Reproduce the lines below verbatim, starting with the line that contains "Viewport: 1280px width, 597px" and going on through the line that contains "Looking at the screenshot, I should (x=45, y=36).".
** Start of Records shown **
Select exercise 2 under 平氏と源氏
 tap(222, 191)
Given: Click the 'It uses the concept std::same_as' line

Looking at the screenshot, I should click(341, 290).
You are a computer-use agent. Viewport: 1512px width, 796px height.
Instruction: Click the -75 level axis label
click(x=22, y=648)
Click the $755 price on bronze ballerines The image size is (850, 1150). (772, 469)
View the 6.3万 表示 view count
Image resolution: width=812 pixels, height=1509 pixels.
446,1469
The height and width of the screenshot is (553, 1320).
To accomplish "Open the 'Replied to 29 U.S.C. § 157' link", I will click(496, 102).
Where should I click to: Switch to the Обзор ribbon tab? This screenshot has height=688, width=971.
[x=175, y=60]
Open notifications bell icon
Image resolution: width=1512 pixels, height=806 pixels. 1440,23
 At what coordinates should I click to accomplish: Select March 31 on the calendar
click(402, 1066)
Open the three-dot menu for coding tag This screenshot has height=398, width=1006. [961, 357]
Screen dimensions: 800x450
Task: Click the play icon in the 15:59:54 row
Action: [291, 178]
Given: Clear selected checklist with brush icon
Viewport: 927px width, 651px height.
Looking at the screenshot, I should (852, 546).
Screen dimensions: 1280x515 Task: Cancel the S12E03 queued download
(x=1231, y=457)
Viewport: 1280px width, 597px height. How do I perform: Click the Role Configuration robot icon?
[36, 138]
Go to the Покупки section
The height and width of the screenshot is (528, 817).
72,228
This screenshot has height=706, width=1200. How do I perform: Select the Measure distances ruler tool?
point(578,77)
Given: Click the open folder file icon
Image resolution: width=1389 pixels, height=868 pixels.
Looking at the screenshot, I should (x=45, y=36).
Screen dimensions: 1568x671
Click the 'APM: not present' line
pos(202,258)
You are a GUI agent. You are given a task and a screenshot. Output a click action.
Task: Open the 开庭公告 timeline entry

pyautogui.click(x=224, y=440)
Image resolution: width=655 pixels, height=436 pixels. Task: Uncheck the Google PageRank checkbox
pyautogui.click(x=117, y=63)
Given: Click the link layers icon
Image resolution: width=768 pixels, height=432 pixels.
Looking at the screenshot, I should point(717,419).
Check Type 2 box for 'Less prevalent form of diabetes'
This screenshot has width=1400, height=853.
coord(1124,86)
** End of Records shown **
▸ The answer:
Viewport: 1280px width, 597px height. How do I perform: Click the Role Configuration robot icon?
[36, 138]
Go to the Покупки section
The height and width of the screenshot is (528, 817).
72,228
This screenshot has height=706, width=1200. How do I perform: Select the Measure distances ruler tool?
point(578,77)
Given: Click the open folder file icon
Image resolution: width=1389 pixels, height=868 pixels.
Looking at the screenshot, I should (x=45, y=36).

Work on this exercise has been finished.